= Work order =
Wherever the string "reply" turns up in the data, copy the whole line.

>>

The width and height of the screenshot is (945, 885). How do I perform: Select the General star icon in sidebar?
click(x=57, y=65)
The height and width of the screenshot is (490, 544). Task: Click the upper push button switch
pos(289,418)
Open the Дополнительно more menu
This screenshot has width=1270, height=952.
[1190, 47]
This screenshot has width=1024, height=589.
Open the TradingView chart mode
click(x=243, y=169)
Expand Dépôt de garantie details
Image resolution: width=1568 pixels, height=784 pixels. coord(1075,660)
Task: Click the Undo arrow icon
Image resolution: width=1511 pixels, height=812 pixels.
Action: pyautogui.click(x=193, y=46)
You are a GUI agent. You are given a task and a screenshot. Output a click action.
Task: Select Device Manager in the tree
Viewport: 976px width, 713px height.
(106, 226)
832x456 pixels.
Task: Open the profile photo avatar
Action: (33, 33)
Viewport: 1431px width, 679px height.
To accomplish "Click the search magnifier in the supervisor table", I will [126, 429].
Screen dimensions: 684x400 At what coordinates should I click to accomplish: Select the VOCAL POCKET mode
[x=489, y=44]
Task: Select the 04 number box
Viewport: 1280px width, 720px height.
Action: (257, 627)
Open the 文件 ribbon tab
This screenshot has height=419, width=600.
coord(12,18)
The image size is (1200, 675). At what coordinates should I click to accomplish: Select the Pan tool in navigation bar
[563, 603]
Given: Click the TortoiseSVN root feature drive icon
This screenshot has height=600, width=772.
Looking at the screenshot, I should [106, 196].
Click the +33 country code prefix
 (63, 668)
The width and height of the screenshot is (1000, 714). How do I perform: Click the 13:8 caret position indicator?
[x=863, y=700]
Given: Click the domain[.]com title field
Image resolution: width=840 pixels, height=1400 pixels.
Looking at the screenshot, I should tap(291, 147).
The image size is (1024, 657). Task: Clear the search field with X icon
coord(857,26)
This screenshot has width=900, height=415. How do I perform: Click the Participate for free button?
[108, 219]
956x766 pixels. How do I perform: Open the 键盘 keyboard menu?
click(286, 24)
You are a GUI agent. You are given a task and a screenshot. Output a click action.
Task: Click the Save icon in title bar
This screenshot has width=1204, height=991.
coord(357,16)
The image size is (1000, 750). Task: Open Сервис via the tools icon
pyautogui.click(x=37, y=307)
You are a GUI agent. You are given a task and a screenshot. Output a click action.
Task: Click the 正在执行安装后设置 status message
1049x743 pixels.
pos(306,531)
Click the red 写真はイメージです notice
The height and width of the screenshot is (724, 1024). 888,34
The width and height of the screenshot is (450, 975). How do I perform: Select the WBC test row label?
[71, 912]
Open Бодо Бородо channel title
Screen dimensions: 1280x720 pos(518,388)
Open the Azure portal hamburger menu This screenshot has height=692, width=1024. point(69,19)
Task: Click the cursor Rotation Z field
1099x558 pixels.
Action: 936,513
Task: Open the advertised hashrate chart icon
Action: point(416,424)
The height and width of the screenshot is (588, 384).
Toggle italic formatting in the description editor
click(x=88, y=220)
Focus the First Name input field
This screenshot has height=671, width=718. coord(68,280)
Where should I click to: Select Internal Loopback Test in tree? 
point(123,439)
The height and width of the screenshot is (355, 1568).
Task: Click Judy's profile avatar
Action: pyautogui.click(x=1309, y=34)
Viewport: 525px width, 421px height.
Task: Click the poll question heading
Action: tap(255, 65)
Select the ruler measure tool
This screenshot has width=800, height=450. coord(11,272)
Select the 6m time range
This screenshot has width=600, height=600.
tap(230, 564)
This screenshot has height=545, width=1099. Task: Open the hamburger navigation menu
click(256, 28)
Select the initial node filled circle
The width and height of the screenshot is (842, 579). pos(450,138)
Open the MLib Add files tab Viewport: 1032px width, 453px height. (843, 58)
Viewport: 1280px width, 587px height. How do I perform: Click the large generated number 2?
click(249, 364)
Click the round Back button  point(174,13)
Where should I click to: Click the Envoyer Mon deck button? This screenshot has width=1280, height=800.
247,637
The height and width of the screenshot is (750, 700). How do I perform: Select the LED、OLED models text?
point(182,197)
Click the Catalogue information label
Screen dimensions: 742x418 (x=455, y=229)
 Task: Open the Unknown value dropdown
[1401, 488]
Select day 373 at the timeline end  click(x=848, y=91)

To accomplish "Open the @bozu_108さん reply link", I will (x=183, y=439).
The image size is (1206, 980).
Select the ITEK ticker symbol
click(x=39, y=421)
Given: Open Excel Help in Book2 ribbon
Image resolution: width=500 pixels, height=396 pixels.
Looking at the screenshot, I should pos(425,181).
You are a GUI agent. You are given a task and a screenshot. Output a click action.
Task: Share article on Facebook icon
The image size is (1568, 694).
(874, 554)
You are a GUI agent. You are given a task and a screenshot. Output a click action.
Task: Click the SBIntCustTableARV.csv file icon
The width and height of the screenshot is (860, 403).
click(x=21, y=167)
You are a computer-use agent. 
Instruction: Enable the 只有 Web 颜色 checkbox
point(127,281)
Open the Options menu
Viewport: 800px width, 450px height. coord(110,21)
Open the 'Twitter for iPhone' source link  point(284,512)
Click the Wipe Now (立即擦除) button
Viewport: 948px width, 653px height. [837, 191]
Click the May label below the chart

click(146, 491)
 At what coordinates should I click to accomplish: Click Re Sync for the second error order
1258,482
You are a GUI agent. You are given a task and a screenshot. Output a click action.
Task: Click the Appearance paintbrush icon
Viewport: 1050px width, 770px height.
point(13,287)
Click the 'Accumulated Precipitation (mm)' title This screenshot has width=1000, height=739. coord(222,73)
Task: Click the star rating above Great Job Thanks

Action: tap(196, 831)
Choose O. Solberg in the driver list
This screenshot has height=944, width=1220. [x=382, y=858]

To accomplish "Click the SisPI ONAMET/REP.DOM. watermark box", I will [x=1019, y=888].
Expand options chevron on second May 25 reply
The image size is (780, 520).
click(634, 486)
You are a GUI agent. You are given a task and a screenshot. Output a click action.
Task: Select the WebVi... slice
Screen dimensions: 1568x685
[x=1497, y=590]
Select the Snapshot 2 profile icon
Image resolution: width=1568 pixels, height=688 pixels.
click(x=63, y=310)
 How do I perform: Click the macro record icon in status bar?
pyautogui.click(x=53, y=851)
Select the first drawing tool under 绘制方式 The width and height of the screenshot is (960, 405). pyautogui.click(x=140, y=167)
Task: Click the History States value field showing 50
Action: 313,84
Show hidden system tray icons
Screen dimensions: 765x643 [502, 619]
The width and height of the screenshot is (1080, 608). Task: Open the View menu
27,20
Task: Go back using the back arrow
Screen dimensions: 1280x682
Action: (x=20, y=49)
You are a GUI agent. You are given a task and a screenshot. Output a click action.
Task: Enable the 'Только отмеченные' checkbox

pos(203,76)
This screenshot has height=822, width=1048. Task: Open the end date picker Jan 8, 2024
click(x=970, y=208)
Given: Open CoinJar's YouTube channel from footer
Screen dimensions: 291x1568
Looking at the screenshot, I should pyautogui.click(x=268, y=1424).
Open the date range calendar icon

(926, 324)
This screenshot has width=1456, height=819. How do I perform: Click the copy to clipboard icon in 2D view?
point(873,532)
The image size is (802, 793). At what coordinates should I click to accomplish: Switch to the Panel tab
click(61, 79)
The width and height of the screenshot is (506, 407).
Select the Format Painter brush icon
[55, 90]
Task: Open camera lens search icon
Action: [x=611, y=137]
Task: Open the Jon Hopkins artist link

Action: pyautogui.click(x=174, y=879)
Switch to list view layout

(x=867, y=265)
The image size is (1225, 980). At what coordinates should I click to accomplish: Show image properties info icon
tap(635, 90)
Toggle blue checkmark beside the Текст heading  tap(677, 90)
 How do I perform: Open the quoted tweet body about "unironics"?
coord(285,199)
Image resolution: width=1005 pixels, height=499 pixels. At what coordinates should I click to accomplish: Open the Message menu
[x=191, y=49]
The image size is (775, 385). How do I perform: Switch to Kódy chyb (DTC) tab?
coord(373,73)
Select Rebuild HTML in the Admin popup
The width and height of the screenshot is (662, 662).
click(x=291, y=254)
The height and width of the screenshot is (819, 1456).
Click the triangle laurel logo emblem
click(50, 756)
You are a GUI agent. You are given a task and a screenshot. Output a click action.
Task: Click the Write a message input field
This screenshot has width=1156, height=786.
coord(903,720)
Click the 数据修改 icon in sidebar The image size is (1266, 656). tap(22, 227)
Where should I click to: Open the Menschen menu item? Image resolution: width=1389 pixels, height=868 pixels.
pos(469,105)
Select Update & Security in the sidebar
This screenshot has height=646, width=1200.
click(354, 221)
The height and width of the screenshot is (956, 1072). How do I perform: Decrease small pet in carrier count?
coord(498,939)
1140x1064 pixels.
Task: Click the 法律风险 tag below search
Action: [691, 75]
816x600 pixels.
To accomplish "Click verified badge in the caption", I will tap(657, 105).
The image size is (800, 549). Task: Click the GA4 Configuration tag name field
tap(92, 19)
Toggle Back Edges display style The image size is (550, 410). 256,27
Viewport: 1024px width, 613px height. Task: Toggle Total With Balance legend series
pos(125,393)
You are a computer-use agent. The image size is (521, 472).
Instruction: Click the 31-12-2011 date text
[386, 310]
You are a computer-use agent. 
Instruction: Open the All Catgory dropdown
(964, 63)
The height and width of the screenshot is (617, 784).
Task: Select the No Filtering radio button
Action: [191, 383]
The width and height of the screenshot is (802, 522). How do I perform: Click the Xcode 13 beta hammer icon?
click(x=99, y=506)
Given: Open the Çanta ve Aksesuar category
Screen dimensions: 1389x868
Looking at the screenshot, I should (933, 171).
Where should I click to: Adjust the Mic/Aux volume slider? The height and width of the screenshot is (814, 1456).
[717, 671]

<<

= Expected answer =
To accomplish "Open the @bozu_108さん reply link", I will (x=183, y=439).
Expand options chevron on second May 25 reply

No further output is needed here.